Appel à contributions pour le n° 13 de la revue en ligne Litter@ Incognita

Publié le par Marc Escola (Source : Pauline Boschiero)

Appel à contributions - Litter@ Incognita

Numéro 13 : “Temps à l’œuvre, temps des œuvres”

(printemps 2023)


« Qu’est-ce donc que le temps ? Si personne ne me le demande, je le sais, mais si on me le demande et que je veuille l’expliquer, je ne le sais plus », écrit saint Augustin dans ses Confessions[1]. Ainsi est le temps, impalpable et fugace, qui nous contient et nous contraint, nous échappe ou nous poursuit, voire nous effraie. Source de controverses philosophiques et de désaccords scientifiques, la notion de temps passionne autant qu’elle divise. Si, pour les sciences naturelles, le temps se mesure, certain·e·s, comme Henri Bergson, s’appliqueront à démontrer que le temps physique et le temps vécu ne désignent pas la même chose. Pour Bergson, il nous faut, pour penser le temps de l’humain, l’extraire de la donnée spatiale, dans laquelle la science physique a enfermé le temps. Son travail de conceptualisation du temps hors de la notion d’espace le conduit notamment à définir ce qu’il nomme la « durée », c’est-à-dire le temps intime, subjectif, celui de la conscience[2].

Si l’objet « temps » donne lieu à tant de postures différentes, voire radicalement opposées, c’est bien parce que, précisément, il n’est pas objectivable. Il est à la fois le contenant et le contenu – grande est la tentation de confondre le temps avec ce qu’il se passe dans le temps ou ce qui passe avec le temps. Il est la mesure et l’intime, l’indicible et l’évidence. Nous le passons, le tuons, le cherchons, le recherchons[3], nous en manquons parfois : notre langue regorge d’expressions, plus ou moins imagées, qui mettent en scène notre relation au temps. Infiltrant les jours et le langage, ces nombreuses métaphores prouvent à quel point l’humain est un être à cycles, à rythmes, à Histoire et à mémoire.

Le joug des jours qui passent – avec, en toile de fond, le spectre de la finitude – conduit à un désir de dépassement de cette contrainte implacable. Ainsi, naissent les fictions les plus troublantes qui tentent de dépasser ou de déformer la loi du temps. Certain·e·s se sont saisi·e·s de ces problématiques de manière frontale en abordant, par exemple, la question du voyage temporel. Si le roman de H.G. Wells[4] semble être une référence dans le domaine, les XIXe et XXe siècles ont vu fleurir de nombreuses fictions sur le sujet – jeux vidéo, bandes dessinées, séries et films, romans estampillés ou non « science-fiction », etc. D’autres, prenant la forme de paraboles, d’uchronies, de dystopies, voire d’utopies, abordent par le détour la question du temps.

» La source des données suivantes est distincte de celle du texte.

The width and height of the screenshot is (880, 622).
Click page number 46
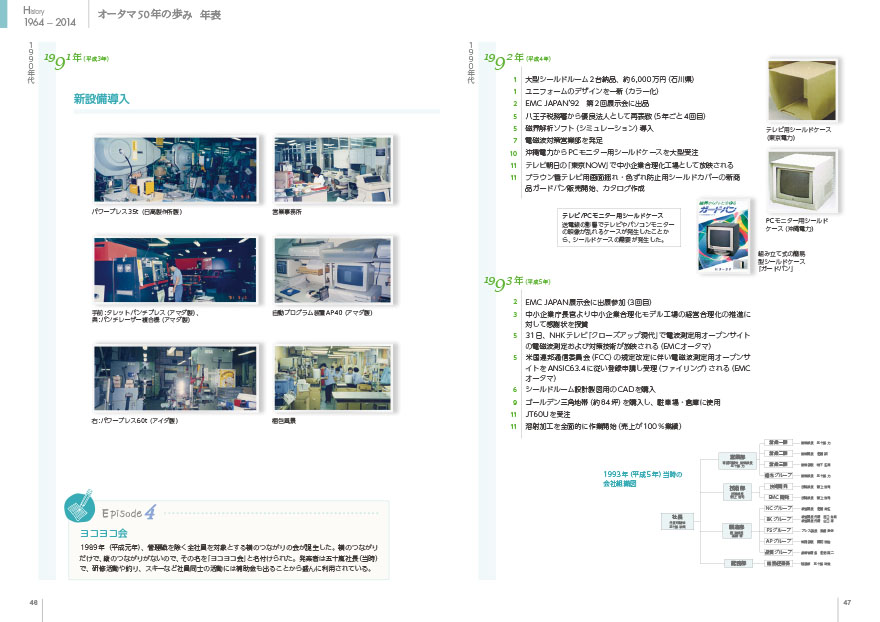(x=33, y=603)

Par ailleurs, l’époque que nous traversons pousse nécessairement à une réflexion sur la place du temps au sein d’un système capitaliste mondialisé. En effet, si « le temps, c’est de l’argent », c’est surtout du travail – la force de travail de chacun·e ne signifie pas seulement des compétences et des qualités, mais également du temps, « à vendre ». Il y a lieu, dans ce contexte qui incite à une logique productiviste, de s’interroger sur les conditions de création et sur notre lien à l’œuvre en tant que récepteur·trice·s soumis·e·s à l’œuvre du temps.

Au sein de ce prochain numéro, que nous souhaitons pluridisciplinaire, il s’agira donc de traverser, sinon le temps, du moins ses vertiges en termes de représentations temporelles, ainsi que d’interroger les contextes de leur création, mais également d’explorer les effets du temps sur le corps ou sur la matière.

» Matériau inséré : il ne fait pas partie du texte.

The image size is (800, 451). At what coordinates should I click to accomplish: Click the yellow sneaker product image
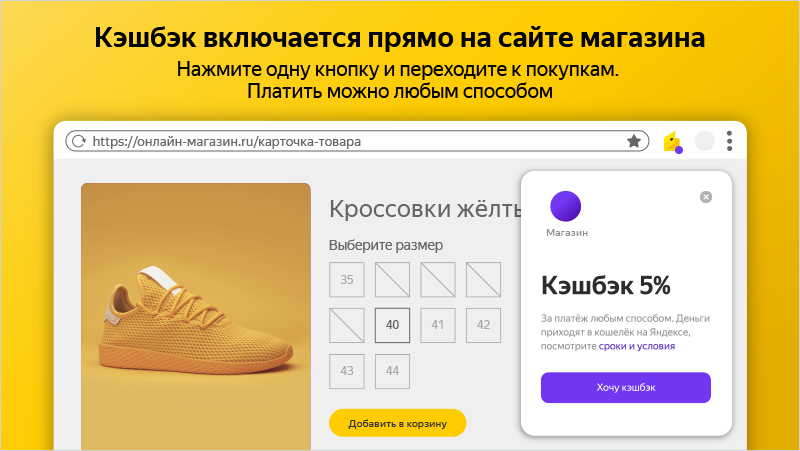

Nous invitons les chercheur·se·s et jeunes chercheur·se·s de toute discipline à interroger le vaste sujet du temps à l’œuvre et du temps des œuvres. Nous proposons quelques axes de réflexion non exhaustifs afin de guider les contributeur·trice·s.

Axe 1 : Représenter le temps

Nous faisons appel à des articles consacrés à la représentation du temps dans des œuvres appartenant à tous les moyens d’expression artistique : l’intérêt de ce numéro naîtra du dialogue qu’il entend instaurer entre ces derniers. 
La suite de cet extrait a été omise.